In response, the Department of Defense emailed a statement to NBC News, which concluded, by saying, "we certainly regret any perception that [the troops] were told what to say.  It is not the case."

On Friday, MSNBC anchor Amy Robach talked with NBC News presidential analyst Michael Beschloss, who watched the tape of the pre-conference coaching, about what impact this may have on the administration.

To read an excerpt of their conversation, continue to the text below.

AMY ROBACH: It's no surprise all presidents manage their events to some extent but what was your reaction when you saw that tape yesterday?

MICHAEL BESCHLOSS:  Amy, sometimes they manage them a little bit better then this one and the thing was, the White House was at a time when George Bush's polls are really in the basement largely because of the war that's getting very unpopular. What they were obviously trying to do as something that's going to at least make Americans feel better about this war. But when you look at how much this was staged,  it has the opposite effect, it makes us almost thing what they were about that those people might say to the president.

ROBACH:  Is there an historical precedence to this at all?  Have you seen anything like this before?  I know we're in a newer age of technology then perhaps previous presidents, perhaps those far back.  But give us a sense of perspective here.

BESCHLOSS:  The presidents like to do this especially in wartime.  Lyndon Johnson and Richard Nixon had to deal with various unpopular wars in Vietnam and Cambodia, Southeast Asia, but in the technology of those days, they had to fly over there and be photographed visiting the troops.  Now a president can do this by video link.  But obviously what they were very worried about yesterday was some surprising moment that might be very much against their message.  What I'm thinking of is 1979. Jimmy Carter's numbers were going down rapidly and at that time he was in a marathon in Maryland.  He ran too fast, he got winded and he began to collapse.  There was an image of Carter sagging almost to the ground.  People thought of that as an image of Carter's political plight of the time.  I think the Bush people were afraid of something like that.

ROBACH:  In fact, let's listen to one suggestion Allison Barber made to a solider during the pre-interview phase before they actually talk to the president live.

--Begin video clip--ALLISON BARBER, DEPARTMENT OF DEFENSE OFFICIAL: "Sergeant Lombardo, when you're talking about the President coming to see you in New York, take a little breath before that so you can actually be talking to him.  You've got a real message there ok."  -- Allison Barber--End video clip--

ROBACH: There's a line between preparing someone for a television appearance and actually pre-producing that appearance.  Is there a clear line with the American public you think?
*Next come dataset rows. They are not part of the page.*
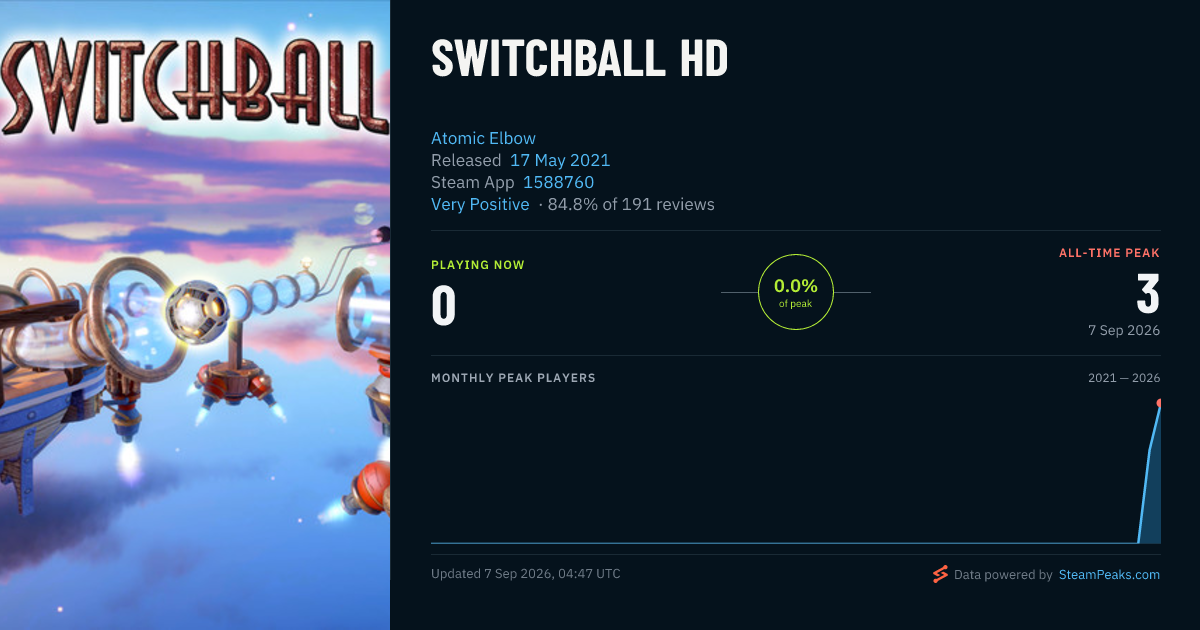Click the red peak marker on the chart
The height and width of the screenshot is (630, 1200).
click(x=1160, y=403)
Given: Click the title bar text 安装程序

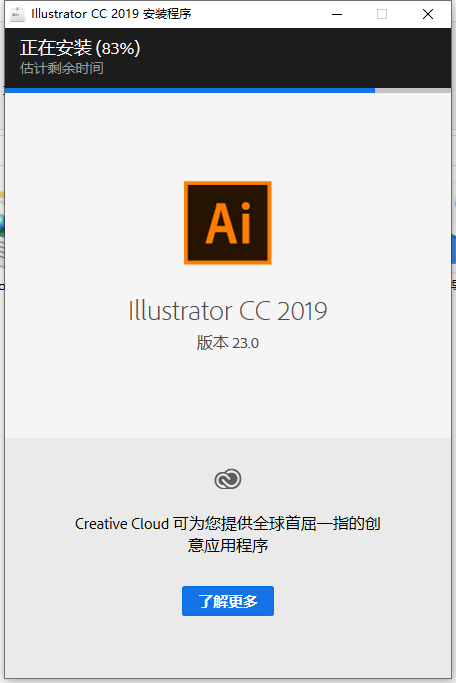Looking at the screenshot, I should pyautogui.click(x=167, y=14).
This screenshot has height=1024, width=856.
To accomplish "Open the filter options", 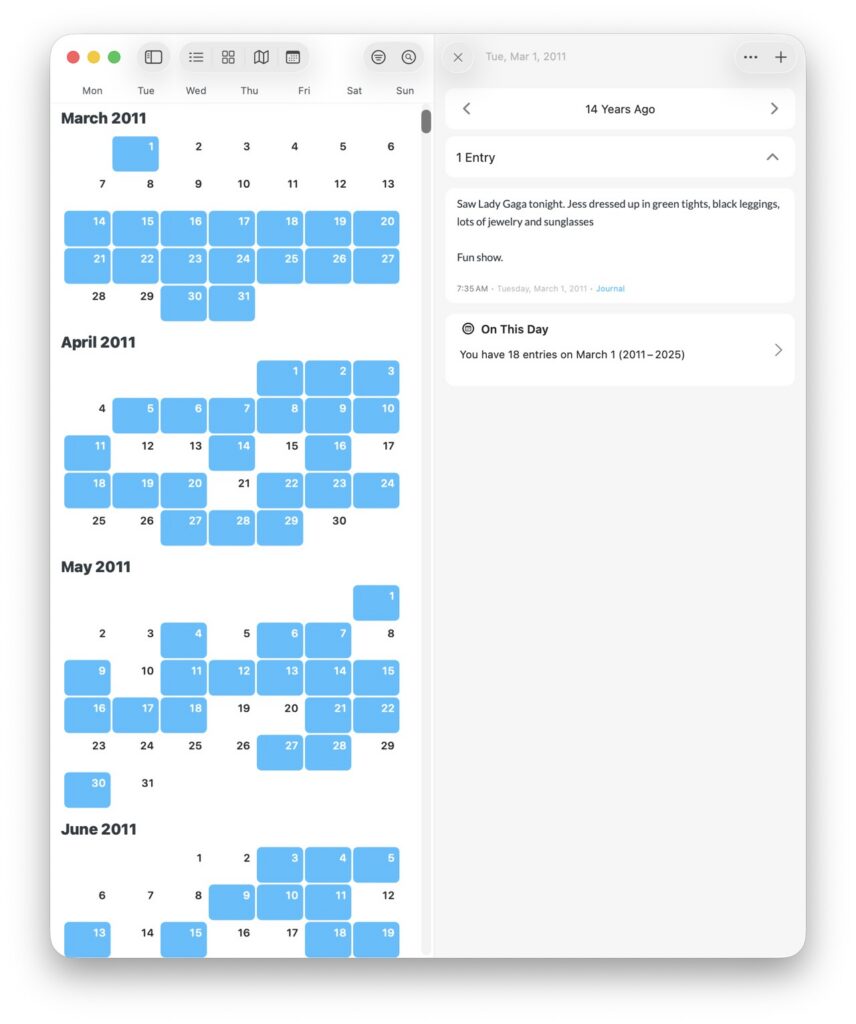I will point(378,57).
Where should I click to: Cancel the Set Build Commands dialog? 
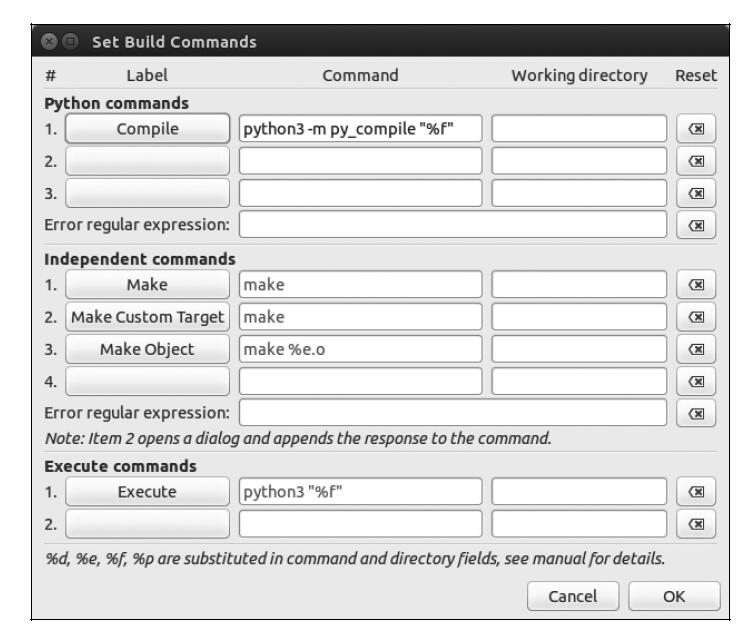coord(572,596)
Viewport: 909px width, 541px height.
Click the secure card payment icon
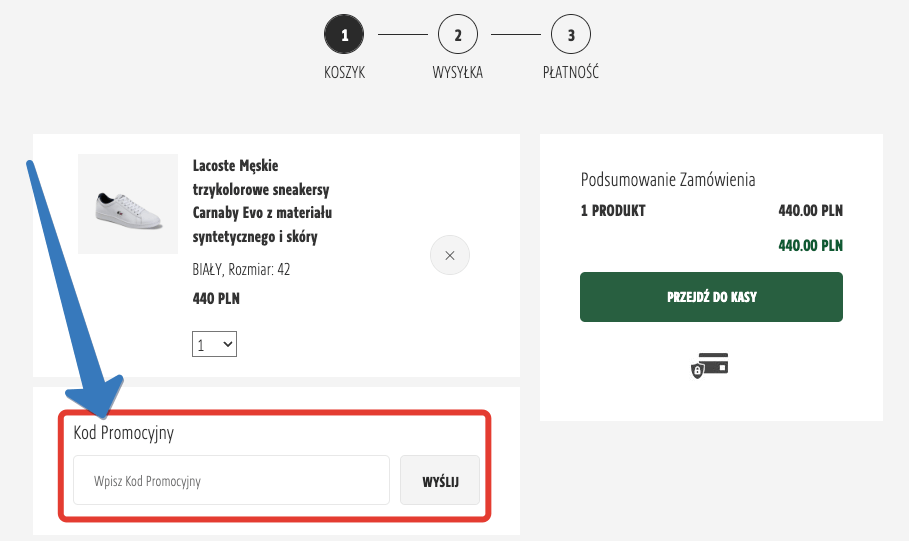click(710, 365)

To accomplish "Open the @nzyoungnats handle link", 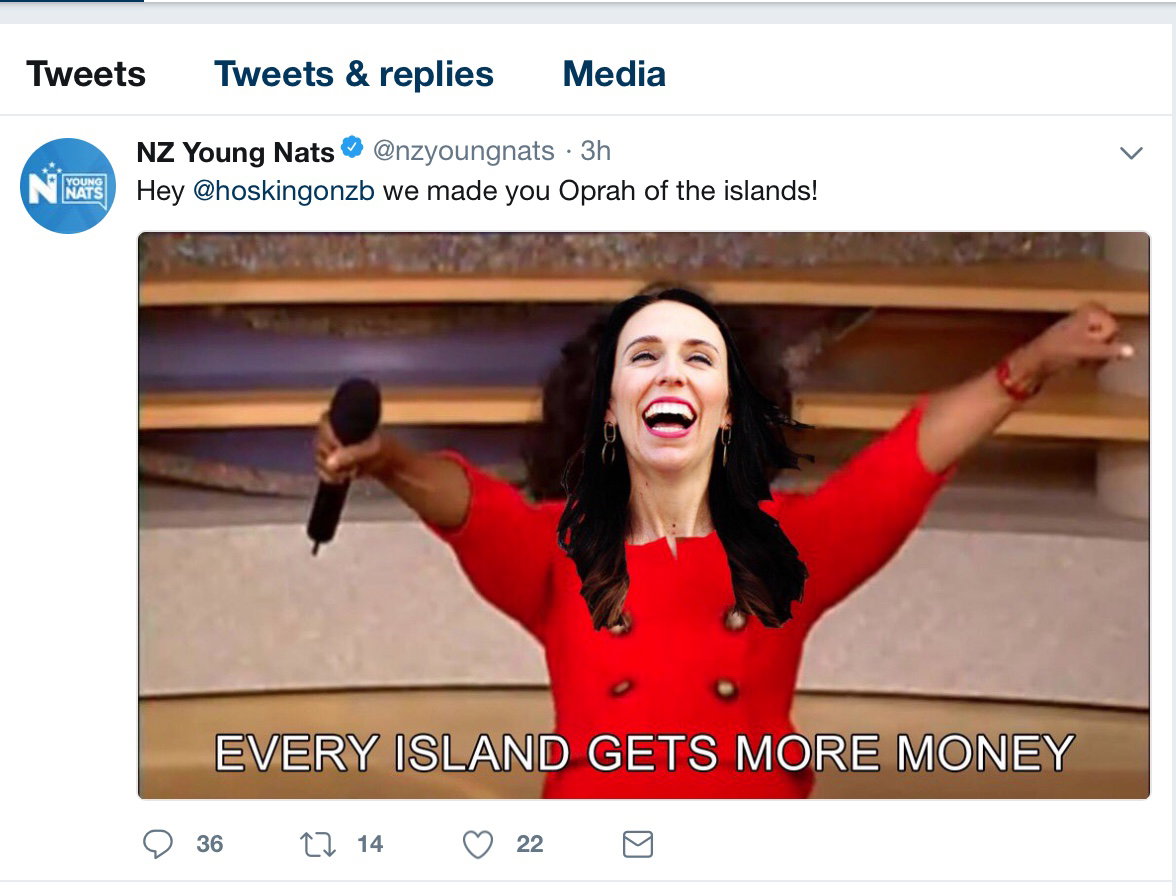I will coord(464,151).
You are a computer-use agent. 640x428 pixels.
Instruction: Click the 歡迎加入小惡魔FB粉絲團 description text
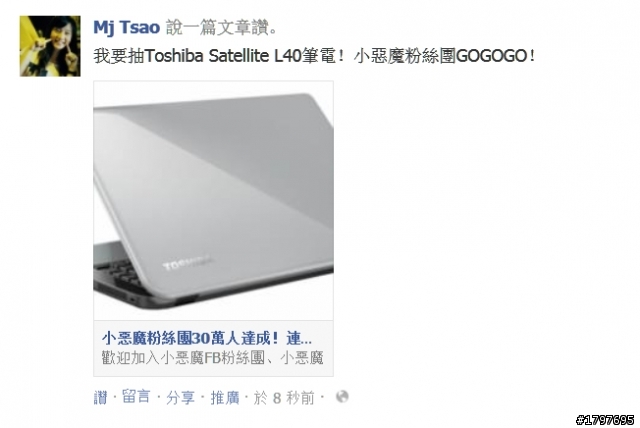pyautogui.click(x=213, y=357)
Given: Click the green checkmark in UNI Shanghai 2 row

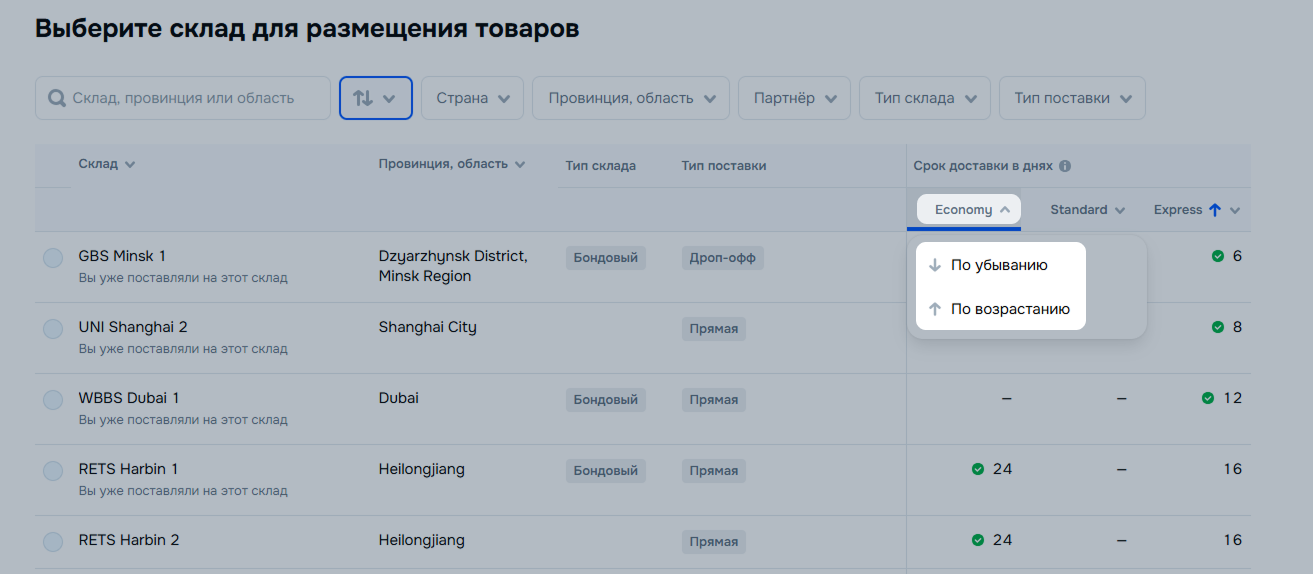Looking at the screenshot, I should click(x=1217, y=327).
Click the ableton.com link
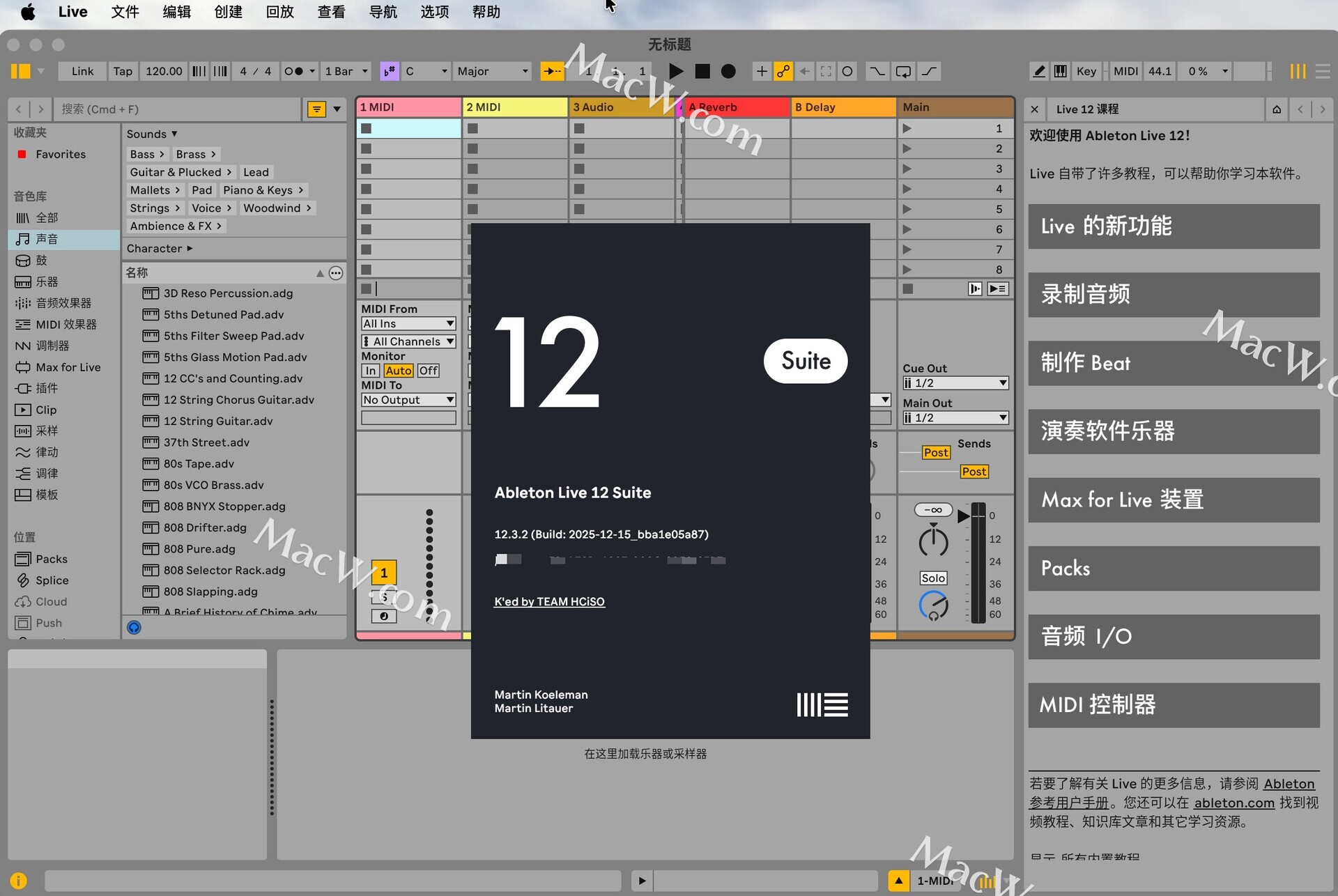This screenshot has height=896, width=1338. point(1233,803)
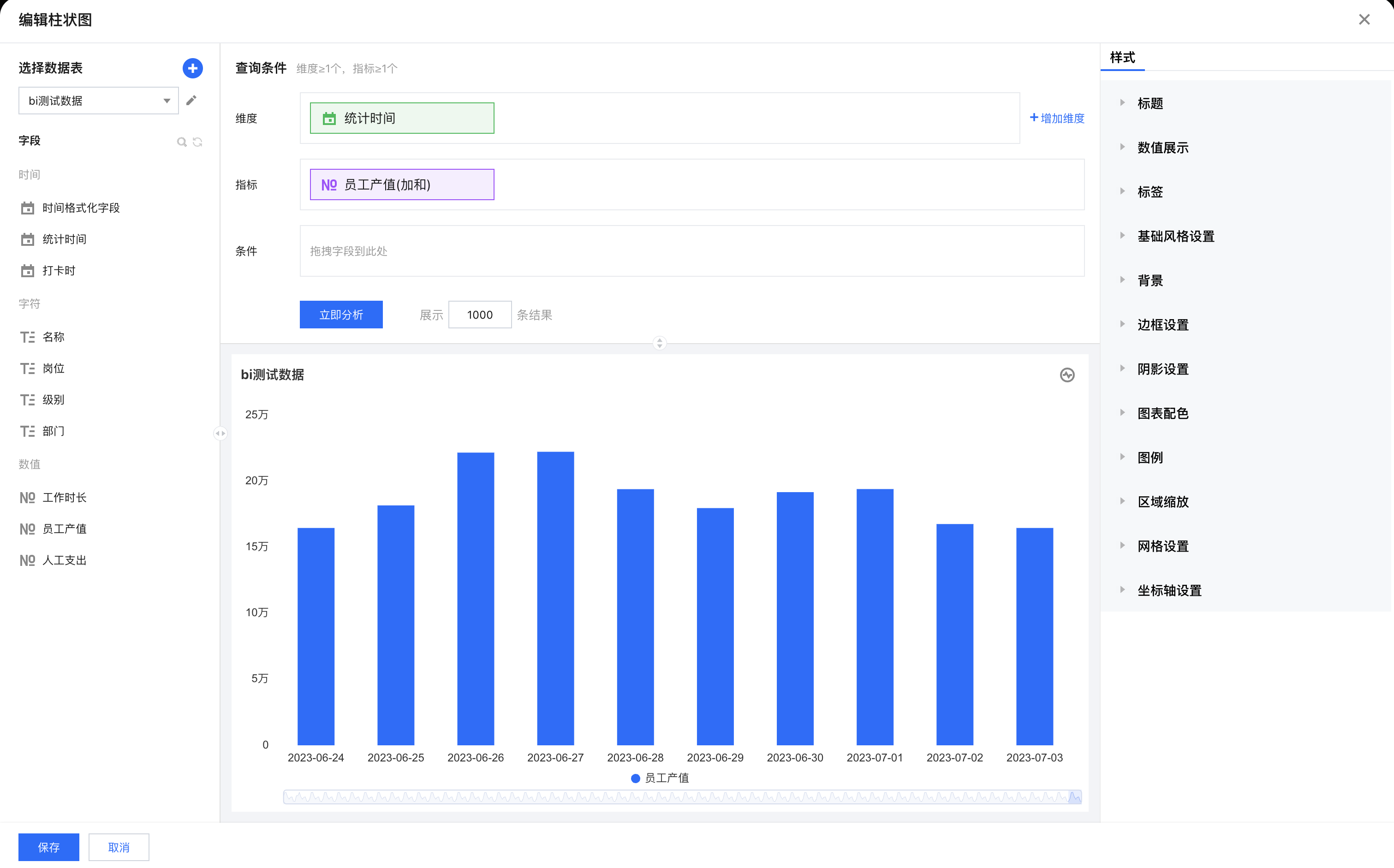Viewport: 1394px width, 868px height.
Task: Toggle the 员工产值 legend item
Action: (659, 778)
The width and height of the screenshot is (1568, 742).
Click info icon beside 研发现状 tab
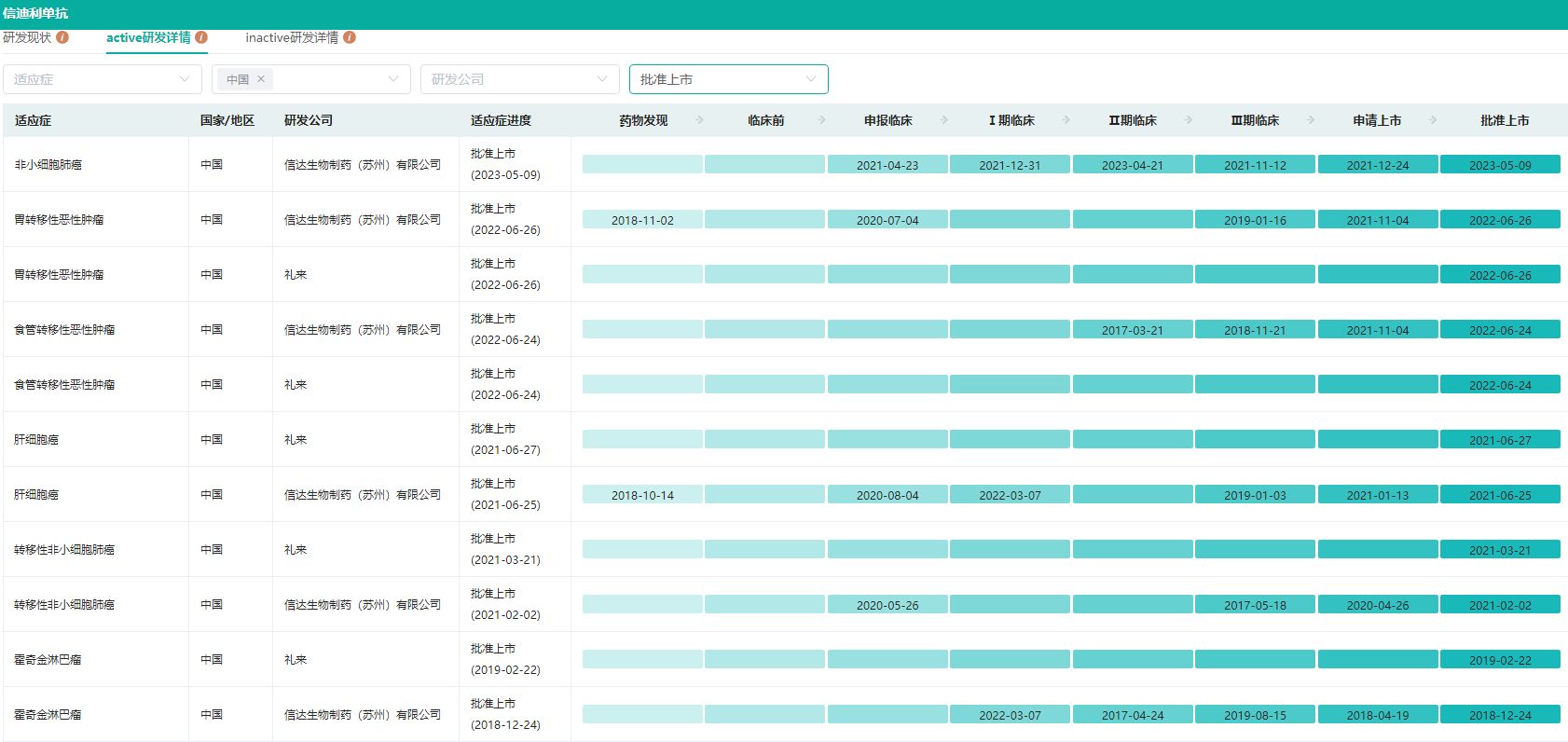[62, 37]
BESCHLOSS:  There should be and I think in fairness to that soldier based on something the solider earlier said she was perhaps trying to get it said a little more clearly.  But there sure has to be a line because people serve in the military and they do so whether they support a war or not so you have to assume that at least some of the people fighting in Iraq privately might have doubts about the war so therefore when you bring people into something like this and they're essentially asked to do this in some cases or ordered to, there is a little bit of a problem.  You get into a situation where a soldier doesn't want to do this, does that soldier say no?